Observation data: J2000 epoch
- Right ascension: 17^{h} 54^{m} 22.98^{s}
- Declination: +27° 59′ 58.1″
- Distance: 15,300-47,292 ly
- Constellation: Hercules
- Designations: PK 053+24 1, PN G053.3+24.0

= Vy 1-2 =

Planetary nebula in the constellation Hercules

Vy 1-2 is a planetary nebula discovered by Russian-American astronomer Alexander N. Vyssotsky in 1942.

== General information ==
Vy 1-2 contains a faint outer shell and two much fainter knots at a position angle (PA) of 305°. The south knot is located 14.5 arcsec from the central star while the north knot is located 11.5 arcsec form the central star. The knots deprojected radial expansion velocity is 90–100 km s⁻¹, and their kinematic age is 5200 ± 750 yr for a distance = 9.7 kpc. Vy 1-2 also has a bright-elliptical ring like structure with a minor axis of 2.4 arcsec and a major axis of 3.2 arcsec.
The distance of Vy 2-1 remains uncertain, with estimates ranging from 7.0 to 14.5 kpc, this was calculated using a mean radius of ~1.4 arcsec. The systemic heliocentric radial velocity of the nebula is Vsys = -85 ± 4 km s⁻¹. Vy 1-2 has been a candidate for a halo PN because of its high systemic velocity (~500 pc) from the galactic plane.

The Zanstra temperature of the He I line is 75.4 ± 10.2kK while the He II line is 99.8 ±4.3kK. The logarithmic Hβ flux is estimated to be -11.52 ± 0.01. The N II emission line shows a high expansion velocity of 90–100 km s⁻¹ only along the PA = 310° and the He II expansion velocity is ~23-25 ± 4 km s⁻¹.

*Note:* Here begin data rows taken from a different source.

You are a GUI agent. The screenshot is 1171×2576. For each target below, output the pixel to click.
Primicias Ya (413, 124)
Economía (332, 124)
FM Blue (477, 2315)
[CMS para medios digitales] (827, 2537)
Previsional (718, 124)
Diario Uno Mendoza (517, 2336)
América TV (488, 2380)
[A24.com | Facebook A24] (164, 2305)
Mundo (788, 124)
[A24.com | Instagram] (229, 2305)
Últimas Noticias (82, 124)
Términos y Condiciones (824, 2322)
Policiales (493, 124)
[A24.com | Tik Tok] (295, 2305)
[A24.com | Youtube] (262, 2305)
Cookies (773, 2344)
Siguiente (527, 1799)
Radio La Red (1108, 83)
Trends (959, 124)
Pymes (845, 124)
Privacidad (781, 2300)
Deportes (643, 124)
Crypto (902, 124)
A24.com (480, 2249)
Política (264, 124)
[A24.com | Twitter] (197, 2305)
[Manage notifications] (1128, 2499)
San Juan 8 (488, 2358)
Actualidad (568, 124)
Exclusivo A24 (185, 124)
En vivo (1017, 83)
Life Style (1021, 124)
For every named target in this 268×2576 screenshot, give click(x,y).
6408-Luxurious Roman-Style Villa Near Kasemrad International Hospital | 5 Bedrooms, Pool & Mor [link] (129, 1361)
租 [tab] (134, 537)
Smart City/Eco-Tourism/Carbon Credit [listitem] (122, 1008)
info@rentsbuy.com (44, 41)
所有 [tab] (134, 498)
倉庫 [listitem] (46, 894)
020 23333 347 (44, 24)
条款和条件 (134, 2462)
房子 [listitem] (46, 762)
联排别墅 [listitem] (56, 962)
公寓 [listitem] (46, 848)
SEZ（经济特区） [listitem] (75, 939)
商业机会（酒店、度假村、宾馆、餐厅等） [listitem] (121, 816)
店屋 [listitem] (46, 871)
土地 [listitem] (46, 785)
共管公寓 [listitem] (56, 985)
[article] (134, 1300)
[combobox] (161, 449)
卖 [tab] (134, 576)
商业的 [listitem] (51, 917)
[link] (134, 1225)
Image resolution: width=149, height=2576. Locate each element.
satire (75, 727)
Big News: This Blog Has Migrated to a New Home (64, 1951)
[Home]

The electron temperatures of the N II and O I emission line is Te = 10,850 ±2100 K and 10,400 ± 5400 K respectively.

=== Central star ===
The central star is unknown, possibly a WR or a strong and fast WEL nucleus, with the detection of C II, C IV, and O III stellar lines supports the scenario. Anonther scenario used to prove a anomaly in BD +30° 3639" suggests the central star is a binary system.